* _Instructions to follow_:
Look through the listing below, find every line with the string "furniture", and copy it.

* _Data excerpts_:
----

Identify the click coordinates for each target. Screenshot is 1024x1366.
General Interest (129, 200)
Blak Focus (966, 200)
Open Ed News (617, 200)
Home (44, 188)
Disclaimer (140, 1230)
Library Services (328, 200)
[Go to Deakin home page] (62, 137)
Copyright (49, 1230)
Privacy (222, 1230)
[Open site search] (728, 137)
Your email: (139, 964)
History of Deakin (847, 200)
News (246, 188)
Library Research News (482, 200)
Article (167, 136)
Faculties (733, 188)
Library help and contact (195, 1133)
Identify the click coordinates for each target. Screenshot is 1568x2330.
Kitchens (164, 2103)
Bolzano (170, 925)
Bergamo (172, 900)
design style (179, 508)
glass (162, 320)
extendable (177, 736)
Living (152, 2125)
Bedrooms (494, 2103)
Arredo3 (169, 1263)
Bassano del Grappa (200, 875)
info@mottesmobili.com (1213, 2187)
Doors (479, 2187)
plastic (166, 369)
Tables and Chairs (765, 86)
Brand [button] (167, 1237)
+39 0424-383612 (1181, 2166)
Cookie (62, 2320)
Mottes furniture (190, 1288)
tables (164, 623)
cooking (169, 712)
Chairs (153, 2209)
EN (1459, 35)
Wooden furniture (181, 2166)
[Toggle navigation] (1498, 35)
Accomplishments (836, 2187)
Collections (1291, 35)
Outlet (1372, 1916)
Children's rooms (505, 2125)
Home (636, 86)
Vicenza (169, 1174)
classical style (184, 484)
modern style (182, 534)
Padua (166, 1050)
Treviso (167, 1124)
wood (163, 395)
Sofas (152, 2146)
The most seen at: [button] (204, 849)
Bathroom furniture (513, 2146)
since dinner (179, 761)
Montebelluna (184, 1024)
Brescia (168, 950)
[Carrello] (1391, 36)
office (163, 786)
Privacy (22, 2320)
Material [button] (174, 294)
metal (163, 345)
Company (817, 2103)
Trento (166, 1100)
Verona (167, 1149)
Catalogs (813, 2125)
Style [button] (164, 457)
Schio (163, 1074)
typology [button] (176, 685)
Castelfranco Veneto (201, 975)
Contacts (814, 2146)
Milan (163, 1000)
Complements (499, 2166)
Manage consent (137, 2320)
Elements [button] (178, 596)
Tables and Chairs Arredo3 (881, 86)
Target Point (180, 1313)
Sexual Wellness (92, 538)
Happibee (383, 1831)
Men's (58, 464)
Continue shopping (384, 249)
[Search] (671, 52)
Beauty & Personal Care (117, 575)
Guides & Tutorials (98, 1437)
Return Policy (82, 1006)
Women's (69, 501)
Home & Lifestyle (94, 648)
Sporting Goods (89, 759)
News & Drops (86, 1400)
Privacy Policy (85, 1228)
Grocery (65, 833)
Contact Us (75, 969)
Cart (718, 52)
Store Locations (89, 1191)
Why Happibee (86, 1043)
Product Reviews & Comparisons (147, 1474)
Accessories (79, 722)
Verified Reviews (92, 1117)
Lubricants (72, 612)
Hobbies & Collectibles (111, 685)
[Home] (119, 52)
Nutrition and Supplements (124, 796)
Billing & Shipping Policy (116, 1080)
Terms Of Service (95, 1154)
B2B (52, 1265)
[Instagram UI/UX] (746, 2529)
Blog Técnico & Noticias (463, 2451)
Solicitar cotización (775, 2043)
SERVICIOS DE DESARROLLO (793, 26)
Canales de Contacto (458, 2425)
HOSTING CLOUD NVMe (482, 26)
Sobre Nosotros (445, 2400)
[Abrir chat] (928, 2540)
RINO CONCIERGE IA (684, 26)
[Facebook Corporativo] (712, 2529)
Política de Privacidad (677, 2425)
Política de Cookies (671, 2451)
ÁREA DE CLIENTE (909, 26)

----

* _Output_:
Mottes furniture (190, 1288)
Wooden furniture (181, 2166)
Bathroom furniture (513, 2146)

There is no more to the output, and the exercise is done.